“And oh, they’re so good!” cried Polly, looking back from the carriage with tears in her eyes. “I can never forget, Joey dear, how good they’ve been to you.”
“If it had not been for going there, I couldn’t have made Phronsie and Grandpapa go and leave me,” said Joel. “But dear me, Polly, that good woman just nursed me up: you can’t think how good she was to me,” cried Joel affectionately.
“I love her,” broke out Barby, and patting Uncle Joel’s knee to attract his attention; “and she’s my very own Mrs. Benson, she is; and when I go again, I shall say, ‘How do you do, my very own Mrs. Benson, and pretty well I thank you mostly.’”
So in great glee they kept each other’s spirits up along the way. But as they neared Rome, Polly’s heart sank, and even Joel fidgeted about; and Jasper and the “Pepper boys” had all they could do to keep things bright and cheery. Only now and then had it been possible to hear from Phronsie and the others, and then but scraps of information: that Roslyn May was mending, although the fever was not broken up; that Grandpapa was keeping bravely all his anxiety and distress to himself; and Mamsie wrote how beautiful Phronsie was, till Joel had all he could do to keep from crying outright. He thought he loved Phronsie as much as he could before—they all did; but since that night when they both faced death, and, worse than anything that threatened themselves, knew that it hung over dear Grandpapa, Joel’s whole soul was bound up in Phronsie, and it seemed to him as if he could never wait to see her again. Over and over he beguiled the way with the story of what Phronsie had said and done on the ship all through that dreadful night, till Polly and the boys and the children, hanging on his words, knew it all by heart. And so on to Rome. At last they were there.
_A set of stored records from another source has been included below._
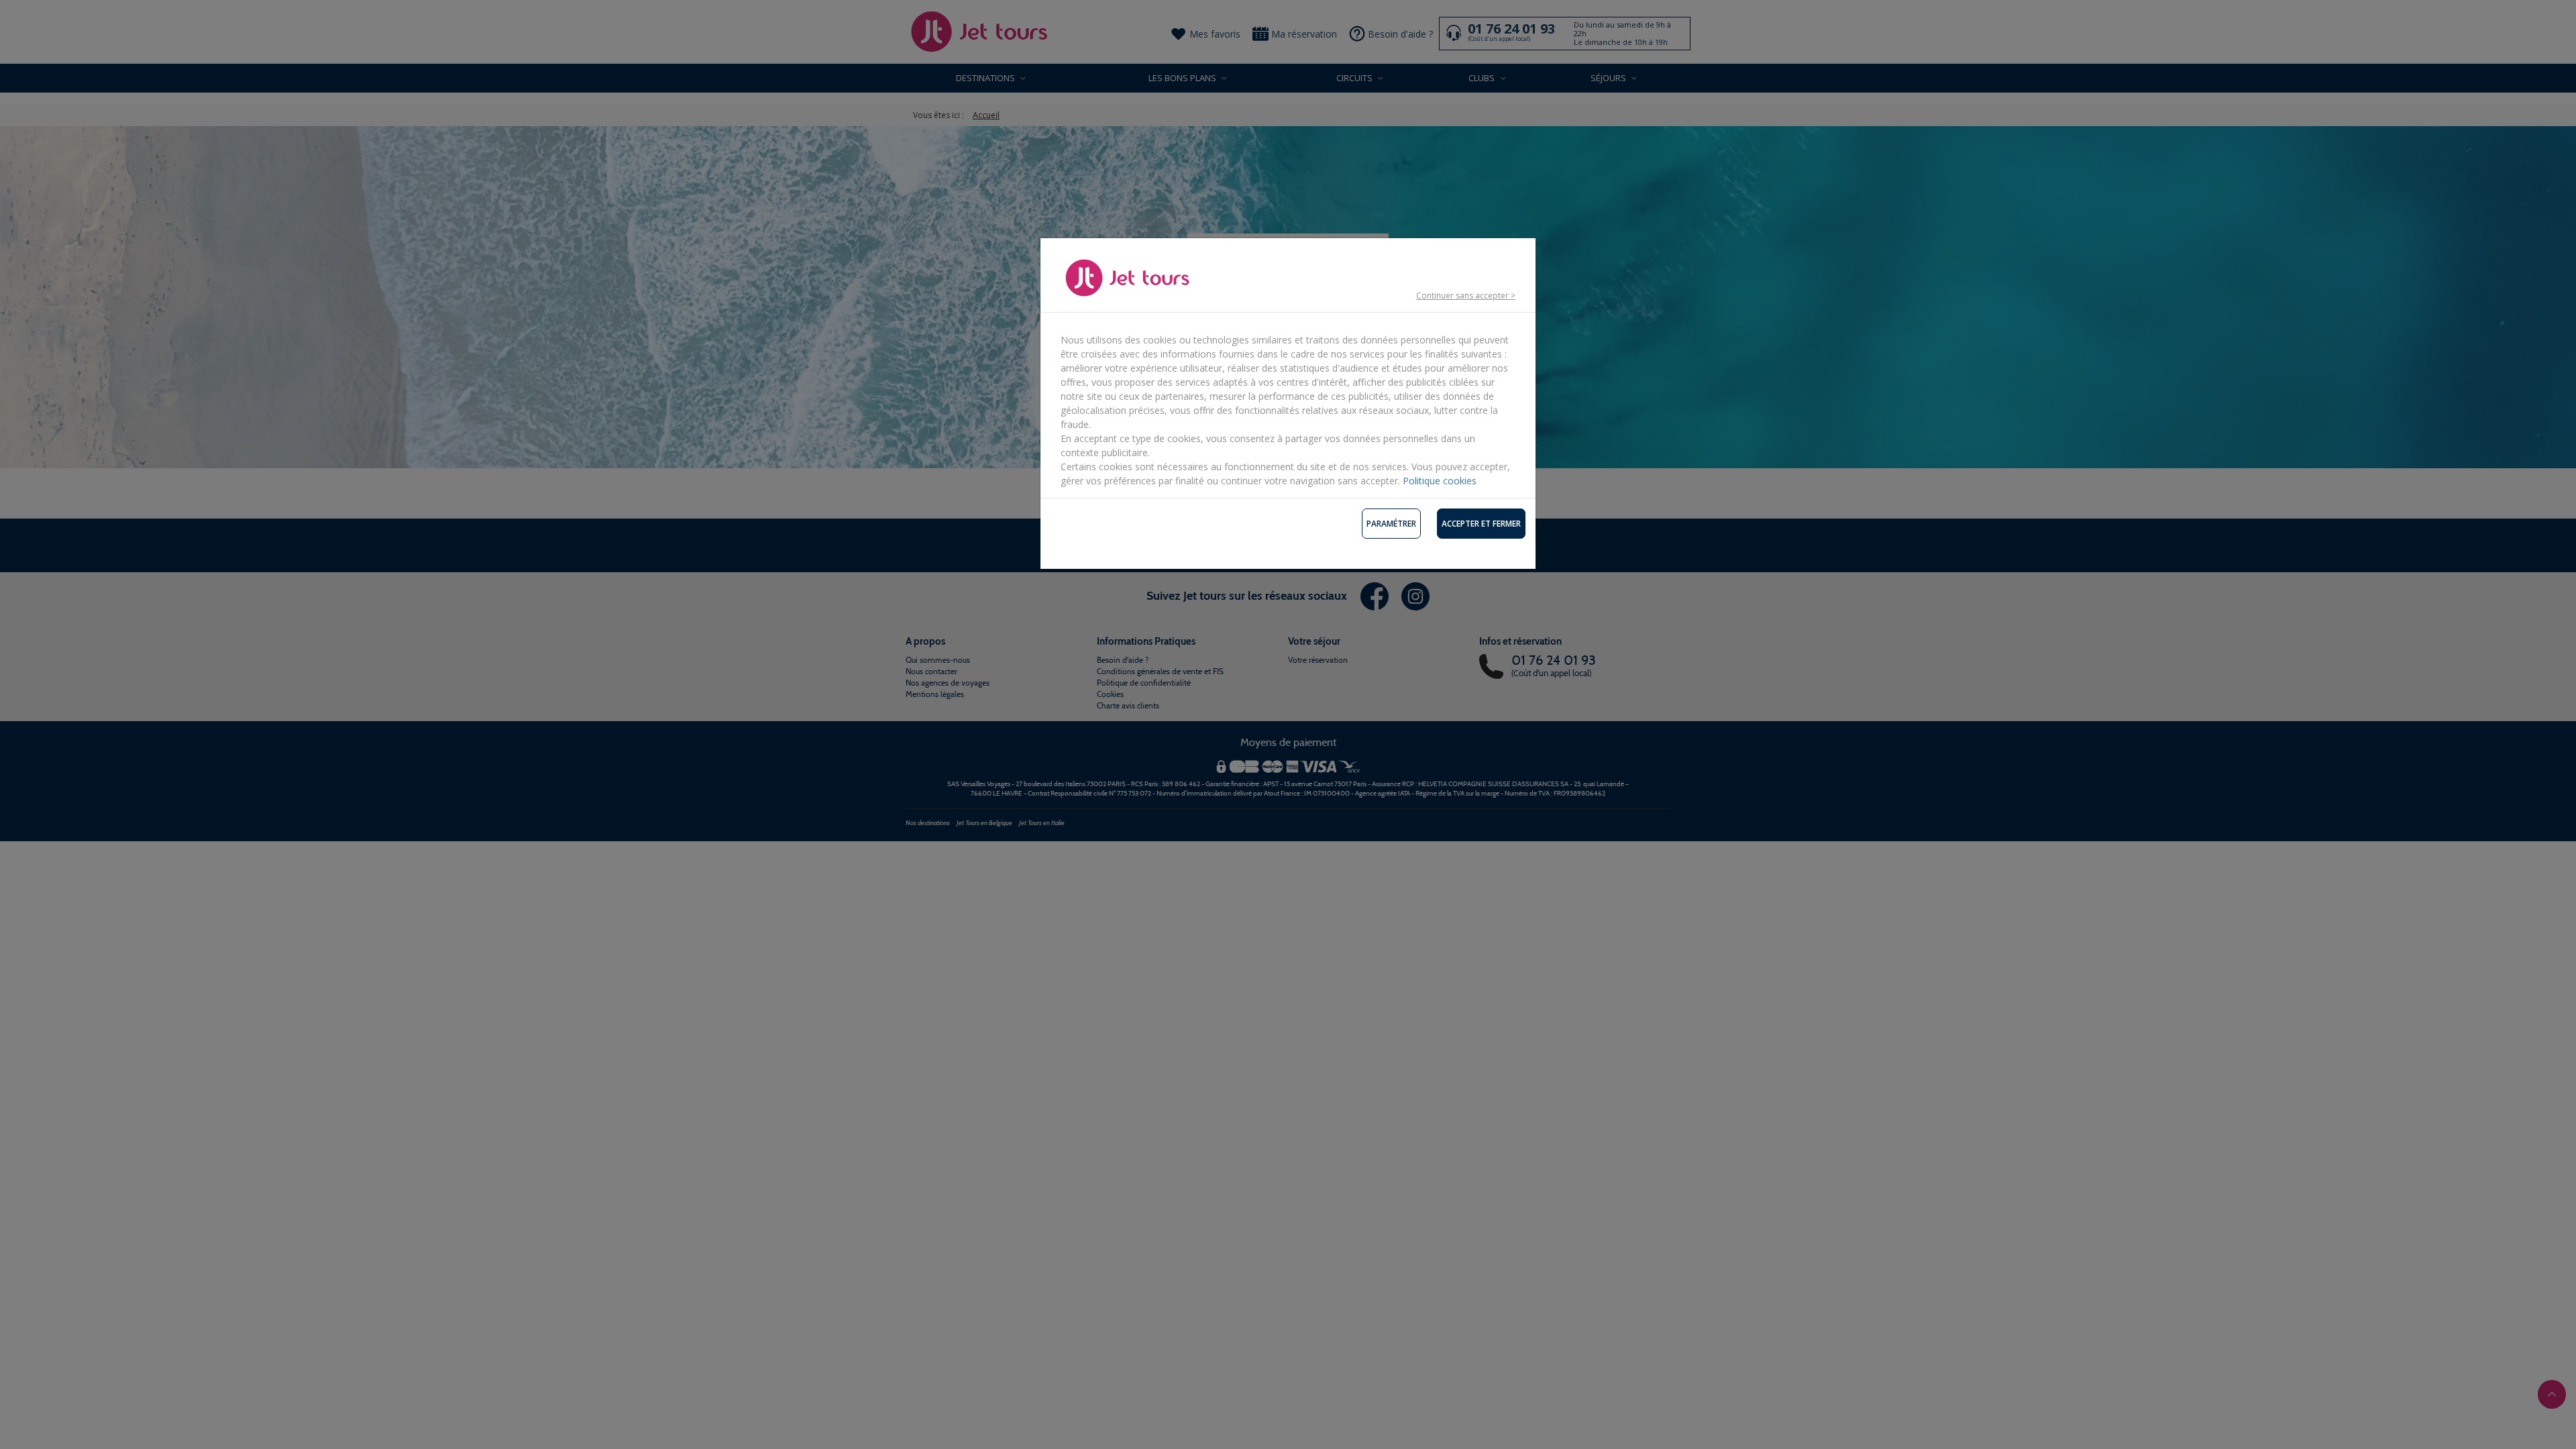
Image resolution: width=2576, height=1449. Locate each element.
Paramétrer (1391, 523)
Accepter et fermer (1481, 523)
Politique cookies (1440, 480)
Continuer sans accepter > (1465, 295)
Little Dr. Fisher, who had received their telegram, met them. He looked worn and tired; but he mastered a cheery smile for King and for Polly and her babies, and he wrung Joel’s hand as only he could wring it; and he said, “The fever hasn’t left him, but he’s holding his own;” and that was all they could get out of him. And then they all hurried off to the hotel where Roslyn May lay fighting for his young life, and Phronsie, Grandpapa, and Mamsie were watching over him.
“Polly,” said Doctor Fisher desperately, and getting a moment with her alone. “I must tell you, I think the chances are slim unless”—
A little cry broke from Polly’s lips.
“Hush, Polly, my girl,” warned the little doctor disapprovingly, regarding her over his big spectacles, “why, that isn’t like you. It all depends on our keeping our heads, you know.”
“I won’t do it again, Papa Fisher,” said poor Polly.
“Unless we can persuade Roslyn that Phronsie and he are not to be separated again, I was going to say,” went on Father Fisher calmly. “You see, he has suffered off here alone by himself a long time—I know, because he has told me all about it; and then when he came back after Mr. King,—I don’t blame your father,” the little doctor made haste to say quickly, “but it was pretty tough on Roslyn,—and then when he came back to plunge into his work again after Mr. King’s send-off, why, he hadn’t much strength to fall back on.”